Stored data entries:

————

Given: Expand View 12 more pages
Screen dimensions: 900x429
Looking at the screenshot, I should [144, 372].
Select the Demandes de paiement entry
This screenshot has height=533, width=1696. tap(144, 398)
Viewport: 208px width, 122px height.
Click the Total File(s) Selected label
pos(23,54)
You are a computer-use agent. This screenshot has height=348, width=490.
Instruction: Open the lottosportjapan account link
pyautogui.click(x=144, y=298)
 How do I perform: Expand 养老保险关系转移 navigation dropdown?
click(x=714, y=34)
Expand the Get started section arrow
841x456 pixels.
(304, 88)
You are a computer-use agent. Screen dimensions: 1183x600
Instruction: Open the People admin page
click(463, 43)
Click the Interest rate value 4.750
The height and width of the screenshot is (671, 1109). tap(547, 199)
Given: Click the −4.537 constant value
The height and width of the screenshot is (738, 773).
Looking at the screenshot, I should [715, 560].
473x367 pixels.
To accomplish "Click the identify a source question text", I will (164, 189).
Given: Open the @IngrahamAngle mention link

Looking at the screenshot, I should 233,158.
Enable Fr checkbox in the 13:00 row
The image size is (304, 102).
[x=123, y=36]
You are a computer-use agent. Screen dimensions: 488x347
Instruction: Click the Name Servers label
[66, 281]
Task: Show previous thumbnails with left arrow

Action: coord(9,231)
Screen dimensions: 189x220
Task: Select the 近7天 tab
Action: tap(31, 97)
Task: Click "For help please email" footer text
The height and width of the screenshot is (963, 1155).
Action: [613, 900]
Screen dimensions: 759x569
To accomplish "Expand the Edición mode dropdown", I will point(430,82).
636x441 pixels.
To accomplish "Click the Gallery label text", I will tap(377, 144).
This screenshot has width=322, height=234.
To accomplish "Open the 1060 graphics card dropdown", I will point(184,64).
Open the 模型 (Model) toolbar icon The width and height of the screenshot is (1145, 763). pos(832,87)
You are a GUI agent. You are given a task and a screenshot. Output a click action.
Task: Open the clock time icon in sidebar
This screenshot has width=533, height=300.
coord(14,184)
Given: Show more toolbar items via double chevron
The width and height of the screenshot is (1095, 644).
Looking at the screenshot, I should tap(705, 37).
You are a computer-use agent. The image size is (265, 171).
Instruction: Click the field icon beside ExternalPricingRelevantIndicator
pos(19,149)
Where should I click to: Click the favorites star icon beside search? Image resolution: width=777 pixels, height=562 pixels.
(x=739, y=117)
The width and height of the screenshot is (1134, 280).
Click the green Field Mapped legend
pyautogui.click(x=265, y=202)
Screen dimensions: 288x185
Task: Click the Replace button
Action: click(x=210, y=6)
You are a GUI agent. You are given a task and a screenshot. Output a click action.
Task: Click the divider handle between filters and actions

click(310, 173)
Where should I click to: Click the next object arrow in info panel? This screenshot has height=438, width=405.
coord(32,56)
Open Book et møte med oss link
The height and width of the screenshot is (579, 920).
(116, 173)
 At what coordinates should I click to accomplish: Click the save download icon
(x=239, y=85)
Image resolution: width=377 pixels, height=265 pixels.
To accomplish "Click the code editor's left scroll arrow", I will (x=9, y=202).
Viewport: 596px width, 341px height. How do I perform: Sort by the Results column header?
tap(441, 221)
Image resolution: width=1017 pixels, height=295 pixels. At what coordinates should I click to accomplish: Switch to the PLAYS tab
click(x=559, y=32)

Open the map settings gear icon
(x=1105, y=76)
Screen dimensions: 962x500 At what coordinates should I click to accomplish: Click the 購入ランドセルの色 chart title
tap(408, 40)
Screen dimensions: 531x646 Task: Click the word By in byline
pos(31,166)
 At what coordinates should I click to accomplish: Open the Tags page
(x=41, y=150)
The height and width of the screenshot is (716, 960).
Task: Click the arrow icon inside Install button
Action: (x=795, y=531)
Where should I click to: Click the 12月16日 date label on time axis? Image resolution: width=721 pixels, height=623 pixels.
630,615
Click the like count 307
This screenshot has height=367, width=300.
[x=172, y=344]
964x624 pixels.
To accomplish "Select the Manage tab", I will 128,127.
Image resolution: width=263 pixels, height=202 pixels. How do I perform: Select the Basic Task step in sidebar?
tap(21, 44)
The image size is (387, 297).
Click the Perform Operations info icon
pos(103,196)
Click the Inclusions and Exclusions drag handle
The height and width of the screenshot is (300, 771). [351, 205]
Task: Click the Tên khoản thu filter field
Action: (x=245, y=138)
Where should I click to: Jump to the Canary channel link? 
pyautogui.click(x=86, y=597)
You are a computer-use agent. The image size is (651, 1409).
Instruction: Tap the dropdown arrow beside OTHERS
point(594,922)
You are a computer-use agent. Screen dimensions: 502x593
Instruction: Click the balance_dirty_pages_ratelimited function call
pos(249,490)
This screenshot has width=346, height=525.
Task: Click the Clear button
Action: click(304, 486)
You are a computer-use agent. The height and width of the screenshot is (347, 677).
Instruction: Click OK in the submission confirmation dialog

————

Exercise -
Give back the lines of the data exactly as they are written, from the first line through the line containing "Given: Click the −4.537 constant value".

Solution -
Given: Expand View 12 more pages
Screen dimensions: 900x429
Looking at the screenshot, I should [144, 372].
Select the Demandes de paiement entry
This screenshot has height=533, width=1696. tap(144, 398)
Viewport: 208px width, 122px height.
Click the Total File(s) Selected label
pos(23,54)
You are a computer-use agent. This screenshot has height=348, width=490.
Instruction: Open the lottosportjapan account link
pyautogui.click(x=144, y=298)
 How do I perform: Expand 养老保险关系转移 navigation dropdown?
click(x=714, y=34)
Expand the Get started section arrow
841x456 pixels.
(304, 88)
You are a computer-use agent. Screen dimensions: 1183x600
Instruction: Open the People admin page
click(463, 43)
Click the Interest rate value 4.750
The height and width of the screenshot is (671, 1109). tap(547, 199)
Given: Click the −4.537 constant value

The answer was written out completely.